Un éditeur d’antivirus qui proclame avoir découvert un
virus et profite de l’occasion pour faire croire qu’il est le meilleur
expert de la question, c’est courant. Mais c’est de la pure
désinformation. Car, en réalité, les virus
arrivent le plus souvent par hasard chez les éditeurs
d’antivirus.
Cas le plus commun : un utilisateur se fait contaminer par un virus qui
n’est pas détecté par l’antivirus qu’il a acheté.
L’éditeur d’antivirus en question lui demande alors de lui
envoyer le fichier contaminé pour analyse. Après cette
analyse, l’éditeur d’antivirus en incorpore la signature dans sa
base de signatures et propose un peu plus tard une mise à jour
de son logiciel. Dans ce cas, récupérer un nouveau virus,
c’est aussi hasardeux que de jouer à la loterie. Soit le virus
tape un client de l’antivirus X, soit il frappe le client de
l’antivirus Y.
Autre cas : le virus est récupéré par un antivirus
concurrent qui, après analyse, le communique aux autres
antivirus, qui l’analyseront à leur tour, etc.

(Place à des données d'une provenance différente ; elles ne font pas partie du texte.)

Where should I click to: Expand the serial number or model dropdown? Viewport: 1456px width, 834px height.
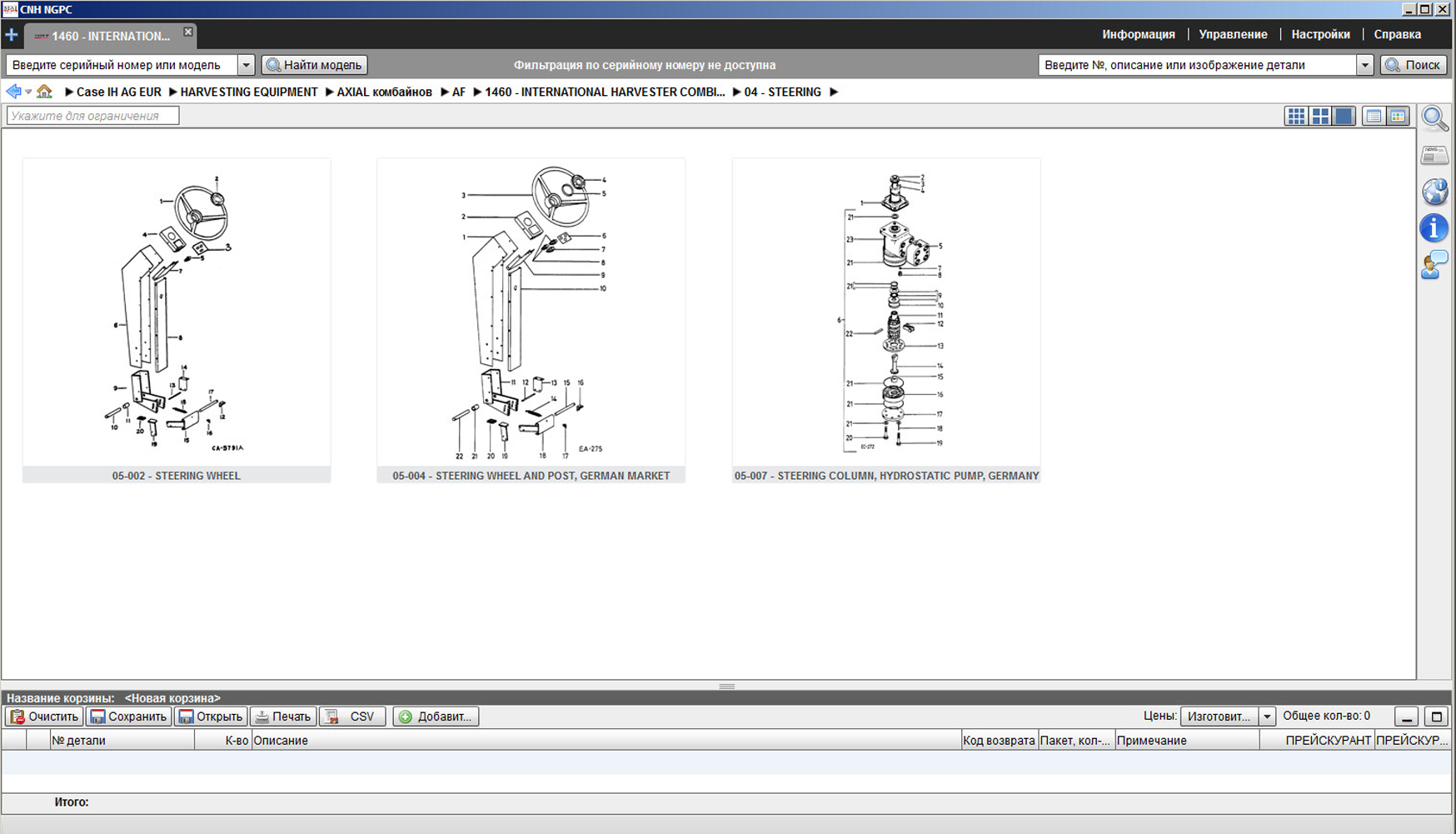(x=246, y=65)
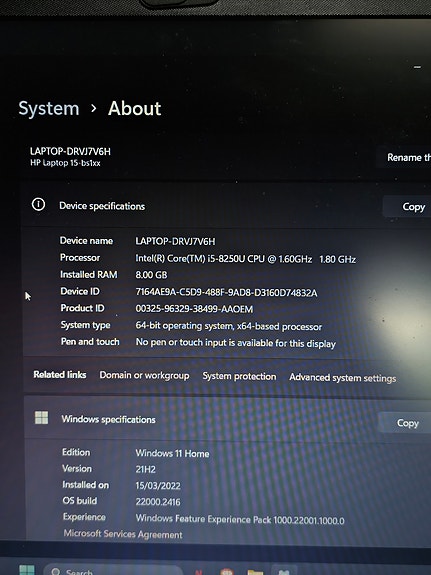The width and height of the screenshot is (431, 575).
Task: Open the System protection link
Action: (239, 376)
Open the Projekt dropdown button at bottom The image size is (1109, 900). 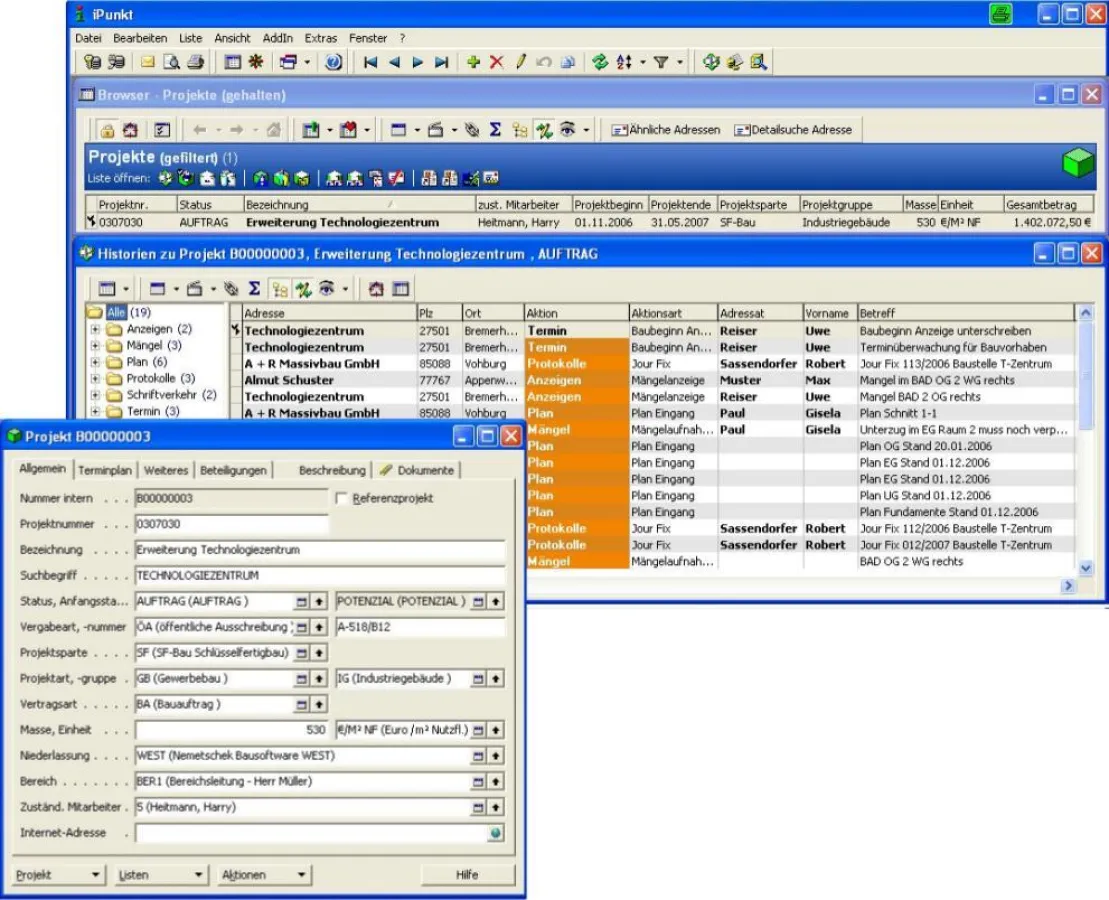(x=58, y=875)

Enfin, il arrive que pour aller plus vite dans la course aux virus, des
éditeurs d’antivirus reçoivent ou recherchent le concours
des auteurs de virus. Soit l’éditeur d’antivirus va
récupérer sur les sites Web d’auteurs de virus les
dernières créations virales, soit des auteurs de virus
transmettent directement leurs dernières créatures
à des éditeurs d’antivirus choisis, soit, selon des
auteurs de virus, des éditeurs d’antivirus les sollicitent pour
qu’ils leur livrent leurs programmes viraux.